相手の意見を受け入れたり、新しい知識や考え方を実践できる人は、心のスペースに余裕がある人だと私は考えています。

例えば、「ナンバー2理論を教えてください!」と言う方に対して、「〇〇を実践してみると良いですよ」とアドバイスをしても「でも、◯◯だから...」と行動できない理由を口にする方がおられます。

受け取るために大切なのは、心のスペースを空ける、そして「器」を広げるということ。心のスペースがいっぱいの状態では、新しい意見や価値観を受け入れることが難しくなるのです。

心のスペースを埋めている価値観とは?

心のスペースに溜まっているのは、プライド・実績・権威・環境・守らなければならないものなど、今までの経験や刷り込まれた教育から生み出された価値観です。心のスペースを空けるためには、綺麗な水が必要だと判断します。

人は経験を重ねるたびに、心のコップの底には価値観の泥が蓄積されていきます。そこに、上から新たな考えや価値観としての綺麗な水を入れると、底の泥が巻き上がり溢れ出す。水を繰り返し入れることで、心の30%を占めていた泥は29%、25%と減っていきます。

泥(自分の経験や刷り込まれた教育で作られた今までの価値観)と綺麗な水(新しい価値観・経験・多様な意見)が混ざり合う瞬間には葛藤が生まれますが、少しずつ蓄積した価値観が解放され、多様な価値観や意見を取り入れることができるようになります。

次に重要なことは、心の器(コップの大きさ)を広げていくことです。

心の「器」を広げる方法

価値観を手放し、心の器を広げるためにはいろいろな方法があると思いますが、挫折や失敗を経験することは心の器を広げる方法の1つです。

私は46歳のとき経営していた会社が理不尽な理由で倒産に追いやられ、一夜にして全てを失いました。何千万もの借金を背負い、金銭的にも精神的にも追い詰められ、表舞台に立つことはもうないのだろうと立ち直れない期間が4年間続きました。

人生を変えるきっかけになったのは、50歳で入社した会社で、社会のため社員のために本気で取り組む経営者と出会ったこと。私にも社会貢献への思いを伝え続けてくれました。

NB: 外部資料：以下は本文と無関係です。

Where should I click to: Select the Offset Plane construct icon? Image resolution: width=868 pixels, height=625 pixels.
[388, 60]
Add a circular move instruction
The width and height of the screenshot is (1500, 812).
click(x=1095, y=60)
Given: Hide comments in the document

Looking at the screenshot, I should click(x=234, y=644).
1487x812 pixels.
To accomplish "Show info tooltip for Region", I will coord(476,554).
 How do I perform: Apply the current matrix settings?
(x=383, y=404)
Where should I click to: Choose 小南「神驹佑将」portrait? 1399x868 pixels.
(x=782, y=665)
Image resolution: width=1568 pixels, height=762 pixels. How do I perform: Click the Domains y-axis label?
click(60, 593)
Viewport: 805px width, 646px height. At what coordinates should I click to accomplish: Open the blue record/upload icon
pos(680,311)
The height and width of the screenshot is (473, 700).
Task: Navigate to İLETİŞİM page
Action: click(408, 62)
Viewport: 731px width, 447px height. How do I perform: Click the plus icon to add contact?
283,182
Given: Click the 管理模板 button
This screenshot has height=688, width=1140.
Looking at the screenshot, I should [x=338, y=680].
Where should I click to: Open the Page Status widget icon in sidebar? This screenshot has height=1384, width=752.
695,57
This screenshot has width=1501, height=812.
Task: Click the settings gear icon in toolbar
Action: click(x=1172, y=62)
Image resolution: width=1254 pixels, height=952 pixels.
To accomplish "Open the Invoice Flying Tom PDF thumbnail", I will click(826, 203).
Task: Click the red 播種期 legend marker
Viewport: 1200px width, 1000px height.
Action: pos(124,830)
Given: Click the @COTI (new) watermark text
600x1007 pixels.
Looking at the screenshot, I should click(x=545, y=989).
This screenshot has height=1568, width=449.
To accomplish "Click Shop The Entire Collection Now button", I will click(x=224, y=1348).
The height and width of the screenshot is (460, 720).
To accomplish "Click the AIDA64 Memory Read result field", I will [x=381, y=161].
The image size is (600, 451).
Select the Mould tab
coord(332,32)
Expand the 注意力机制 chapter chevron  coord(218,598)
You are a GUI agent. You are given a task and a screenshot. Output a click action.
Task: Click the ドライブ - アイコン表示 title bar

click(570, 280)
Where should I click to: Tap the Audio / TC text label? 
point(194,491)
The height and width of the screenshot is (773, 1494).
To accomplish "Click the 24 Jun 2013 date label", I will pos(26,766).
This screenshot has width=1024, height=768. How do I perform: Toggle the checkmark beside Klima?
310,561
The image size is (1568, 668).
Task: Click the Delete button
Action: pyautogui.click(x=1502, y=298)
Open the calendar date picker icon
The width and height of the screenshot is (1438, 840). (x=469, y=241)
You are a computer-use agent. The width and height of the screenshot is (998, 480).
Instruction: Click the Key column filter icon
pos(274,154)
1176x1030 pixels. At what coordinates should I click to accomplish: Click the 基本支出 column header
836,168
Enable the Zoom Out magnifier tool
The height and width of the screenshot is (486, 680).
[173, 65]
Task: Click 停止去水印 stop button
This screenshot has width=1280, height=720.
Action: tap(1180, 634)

「失敗してこれだけ恥をかき、もう何もない」「背水の陣でやってみよう」という境地になり、自分のこれまでの価値観を捨てて、社会を良くしたいと奮闘する経営者を支援するために、ナンバー2の役割を果たすことに人生を振り切りました。

4年間の辛い時期を経験して心の器が広がった結果、覚悟を持ってナンバー2の役割に取り組めたのだと思います。挫折や失敗が大きければ大きいほど、人生観は変わるものです。

私の経験をお話しすると、「それは川田さんだからできたことですよ」と言われます。これだけの大きな挫折を経験する人は少ないかもしれませんが、みなさん日常の中で「もっとこうしておいた方がよかった」と思うことはありませんか?それは小さな失敗からの学びですよね。このように小さなトライアンドエラーを繰り返すことで、心の器はがっていくのです。

心のスペースを空け、軽やかに生きる

自分の価値観にしがみつく生き方は、大地に丈夫な根を張る大木のようなもの。かなり強い風にも踏ん張り耐える力はあるのですが、限界を超えたような強烈な台風が来るとボキッと折れてしまいます。挫折して立ち上がれなくなる人を、これまでたくさん見てきました。

また親や社会が敷いたレールを、細い平均台の上を歩くように歩いてきた人は、ちょっとした失敗でも「自分はもう終わりだ」とすぐ諦めてしまうように感じています。

誰かが決めた「こうあるべき」の価値観にとらわれキャリアに悩む人には、

「社会が用意した平均台から飛び降りたら、気持ちいい緑の大地が広がっている。自らレールを引いて、自分の生き方を見つけたほうがいい。知らなかった考えや価値観に出会えるよ。」と伝えたい。

私の座右の銘は「軽やかにたおやかに」というものです。軽やかに生きる人は、しなやかな竹のように、少しの風でゆらゆらと揺れながらも、逆に強烈な台風が来ても折れずに、立ち直り前を向いて生きていくことができます。

しがみついているものを手放し、自分はまだまだなんだと受け入れる姿勢ができた時にはじめて、新しい考えや知識、価値観を得ることができる。これは全てのことに共通することだと思っています。